■ Extracted text ■
I’m delighted to welcome Lucy Mitchell to the blog today to talk about the NWS. Lucy has been talking to members of the RNA who graduated from the NSW to get their perspective. Lucy, can you tell us a little more about what you found?

I’ve been a member of the Romantic Novelists Association’s New Writers’ Scheme (RNA NWS) since 2019. This scheme gives unpublished authors of romance and relationship driven fiction the chance to get a full manuscript critique from one of the RNA’s team of skilled readers. When I was offered the chance to do a guest blog post I couldn’t think of a better topic.

Two of my stories have been submitted via the scheme. I’ve enjoyed the entire process; submitting my manuscripts, the nail-biting wait for my Reader Report, trying to telepathically connect with my reader (this has never worked by the way) and doing the first read of my reader report behind the sofa, with my dog on hand for emotional support.

The feedback I’ve received has been constructive and has given me the chance to develop my stories further. In my experience the report has always been what my romance story needs and not what my writing ego needs.

Janet Gover, NWS Organiser, has kindly given me some facts about what goes on behind the scenes:

  • Many of the readers are NWS graduates who are keen to give back to the system that helped them.
  • The scheme allows members to submit a manuscript or a partial.
  • The first manuscripts arrive in the first week of February.
  • The scheme stays open until August – when Janet receives a huge influx of MS on the last day. She then takes two to three months to get them through the system, to have everything finished by December.
  • There are guidelines to help readers with their reports.
  • Applicants graduate from the NWS when they become a published author.
  • Janet receives thank-you notes from new writers which she passes on to the hard-working readers.

For this post I have been fortunate enough to interview some fabulous NWS graduates on their experiences with the scheme and you might know them…

  • Julie Cohen. Graduated 2003.
  • Elaine Everest. Graduated 2013.
  • Nikki Moore / Ella Allbright. Graduated 2013.
  • Jules Wake. Graduated 2014.
  • Emma Jackson. Graduated in 2019.

For me the NWS fun starts with uploading my manuscript onto the online portal. I make sure I have edited and formatted, in accordance with the guidelines, before pressing submit and blowing a kiss goodbye to my beloved piece of romantic fiction.

For some of the scheme’s graduates I interviewed their submission process looked very different. Julie Cohen, Elaine Everest and Jules Wake all talked about how they had to print out their entire manuscript, buy two padded envelopes, get the right number of stamps and take their manuscript down to the post office to send it. As I am typing this bit of my blog post I can hear my old printer breathing a sigh of relief. Technology has definitely made life easier for us on the scheme.

The next stage is the arrival of the Reader Report and reflecting on their feedback. I asked the graduates what they felt about their feedback and there was a good message running through all of the responses; persistence and hard work will one day pay off. Nikki Moore and Jules Wake both talked about this in their answers.

■ Record excerpts ■
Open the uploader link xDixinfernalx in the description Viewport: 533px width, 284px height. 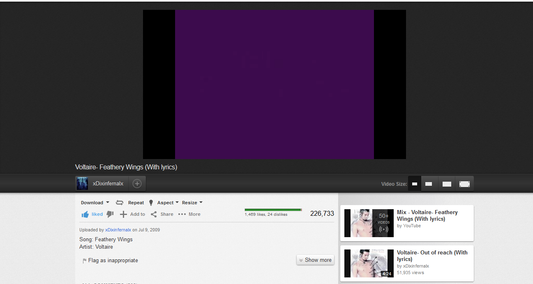point(118,230)
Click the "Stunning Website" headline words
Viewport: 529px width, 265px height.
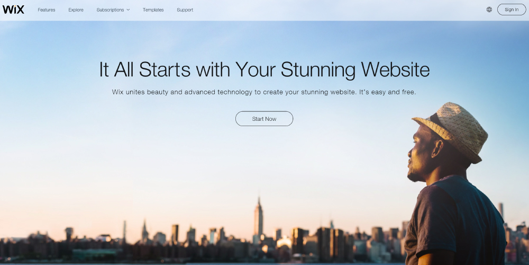(x=355, y=69)
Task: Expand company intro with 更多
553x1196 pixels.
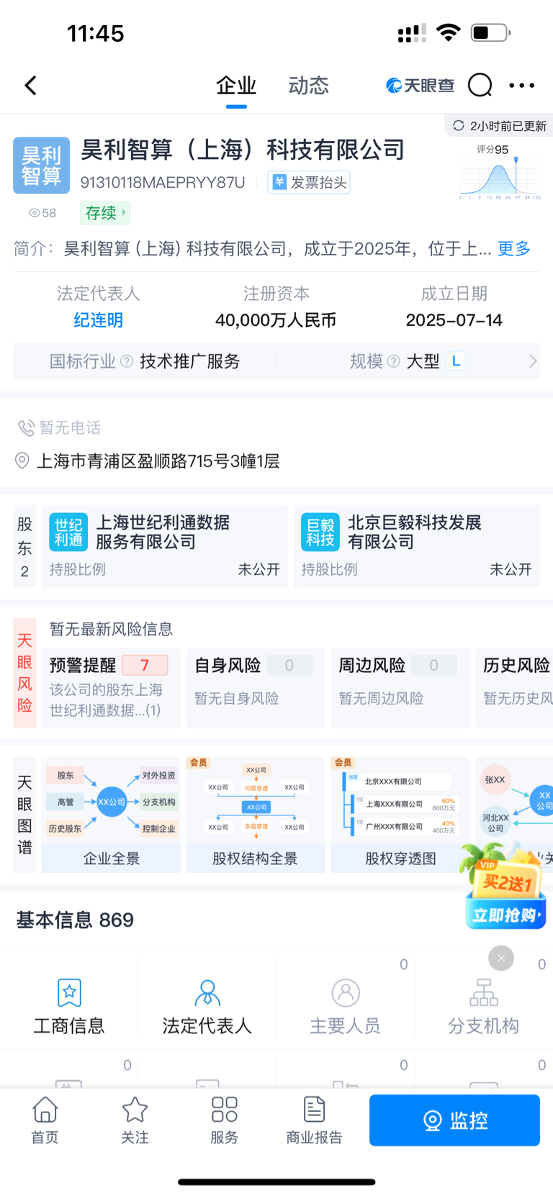Action: (x=514, y=249)
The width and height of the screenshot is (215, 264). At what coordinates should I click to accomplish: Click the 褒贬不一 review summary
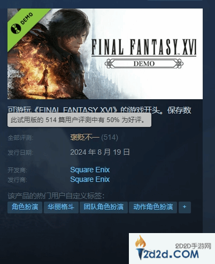(x=85, y=137)
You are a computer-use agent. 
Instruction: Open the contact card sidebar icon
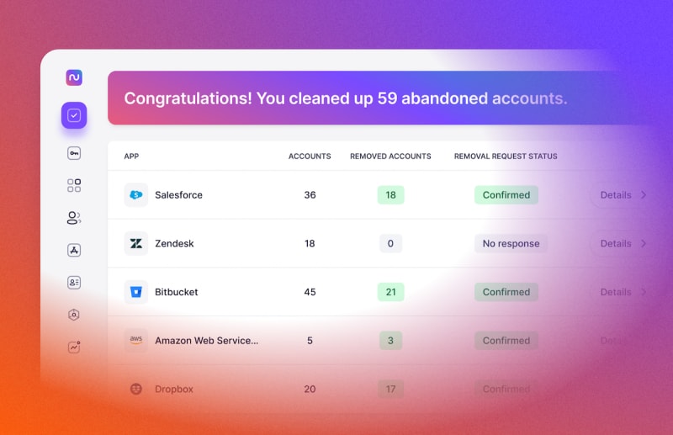[74, 283]
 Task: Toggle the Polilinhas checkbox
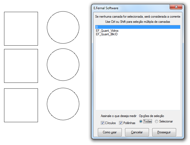(x=121, y=123)
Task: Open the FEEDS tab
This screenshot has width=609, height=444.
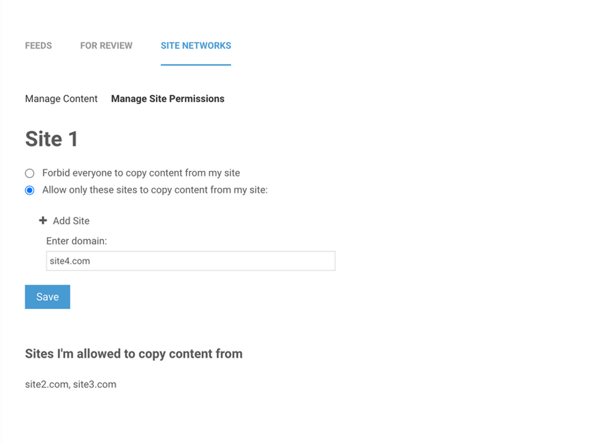Action: [x=39, y=46]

■ Directions ■
• a. From the blog post about the RNA New Writers' Scheme, output the passage starting with "For this post" and going on through "Allbright. Graduated 2013.".
• b. In the blog post about the RNA New Writers' Scheme, shorten the paragraph beginning "For some of the scheme's graduates I interviewed" while keeping its main facts.
• c. Write the next part of the blog post about the RNA New Writers' Scheme, picking up after its final sentence.
The records were taken from a different source than the blog post.

■ Your responses ■
• a.
For this post I have been fortunate enough to interview some fabulous NWS graduates on their experiences with the scheme and you might know them…

  • Julie Cohen. Graduated 2003.
  • Elaine Everest. Graduated 2013.
  • Nikki Moore / Ella Allbright. Graduated 2013.

• b. Julie Cohen, Elaine Everest and Jules Wake said that submitting to the scheme used to mean printing the whole manuscript, buying two padded envelopes, getting the right stamps and posting it. Technology has made the process much easier.

• c.
I think I will be printing off Nikki’s wise words regarding the feedback and pinning it above my desk. ‘Read the report a few times to digest the contents, and please don’t focus on what you perceive as negative – think of it as constructive criticism. The reader is trying to help you make your book the best it can be.’

I will say that Elaine Everest caught my attention with her honest reaction about reading her feedback for the first time. I can relate to reading my report and only seeing negative words. Elaine – I have been there and my husband has also has had to step in at times and highlight the positive stuff to me!

There was a lot of good advice for new and existing NWS members from the graduates.

Jules Wake has a brilliant mantra for all of us; ‘Learn your craft. Learn your craft. Learn your craft! Patience. Resilience.’

I loved Emma Jackson’s advice. ‘Try to find at least one or two writers (or more!) to share the bumps of the journey with. no one will understand the rollercoaster better and having that support will be invaluable. The RNA offers the perfect place to ‘find your tribe’.

I will finish this post with a piece of advice from Julie Cohen. ‘The only sure-fire way never to succeed as a writer, is never to finish the book.’

Thank you to all the authors who took time out of their busy schedules to let me interview them. I hope you have found this guest blog post useful.

My name is Lucy Mitchell and I WILL one day graduate from this amazing scheme.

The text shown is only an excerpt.